Two experiments with a completely randomized design were conducted with plants of the cultivar Dekalb G100, a hybrid released to the Argentinean market in 1984. For the first sowing (30 Dec. 1994), average temperature and radiation levels during the growing season were 19.3°C and 19.5 MJ m-2 d-1. For the second sowing (30 Jan. 1995), average temperature and radiation levels during the growing season were 22.9°C and 16.0 MJ m-2 d-1. Twelve (first sowing) or 18 (second sowing) plant replicates were used for each light condition (i.e., control and low R/FR stem treatment described below) and sowing date was included in the ANOVA as a main plot. The treatments were applied starting with the first internode. Stem length was measured every 2 or 3 d from the cotyledonary node to the apex of the plant. After senescence, the shoots and the heads were harvested and dried at 70°C until constant weight.
In a separate experiment, plants of the cultivar Dekalb G100 were grown without R/FR treatments until the seventh internode began to expand (0.46 ± 0.047 cm). The seventh internode was grown with either high (control) or low R/FR ratios in factorial combination with or without a plastic mesh placed on top of the plants to reduce PAR to 40% of incoming sunlight without affecting the measured spectral composition. The internode was harvested immediately after finishing extension growth and dried at 70°C until constant weight. Six plants were used for each combination in a completely randomized design. The analysis was repeated in unreported experiments with younger plants.

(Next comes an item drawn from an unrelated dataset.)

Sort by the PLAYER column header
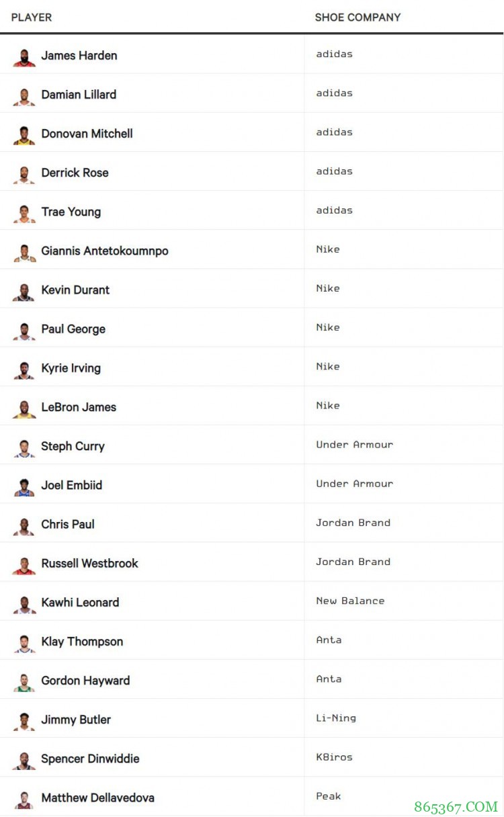The width and height of the screenshot is (504, 817). [x=32, y=17]
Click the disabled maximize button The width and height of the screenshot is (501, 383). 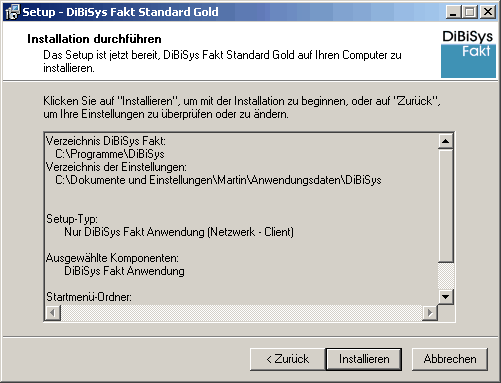coord(469,12)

Another two experiments were conducted with Guayacán II, Dekalb G100, and MA 566. Guayacán II is an open pollination cultivar produced by the National Institute of Agricultural Technology of Argentina (INTA) and released to the market in 1966. MA 566 is a recent (1997) experimental line from Morgan Company (Colón, Province of Buenos Aires, Argentina). Each pot was randomly assigned to a genotype and light treatment; treatments started with the first internode. In a completely randomized design, 11 or 12 plant replicates were used per genotype and light condition for each sowing date (that was included in the ANOVA as a main plot). For the first sowing (25 Oct. 1998), average temperature and radiation levels were 22.3°C and 21.3 MJ m-2 d-1 during the growing season. For the second sowing (6 Jan. 1999), average temperature and radiation levels were 23.0°C and 18.4 MJ m-2 d-1 during the growing season. Stem length was measured every 2 or 3 d from the cotyledonary node to the apex of the plant. The dates of visible flowering bud and anthesis were recorded for each plant. The heads were harvested when the grains reached a water content of 
300 g kg-1 and dried at 70°C until constant weight.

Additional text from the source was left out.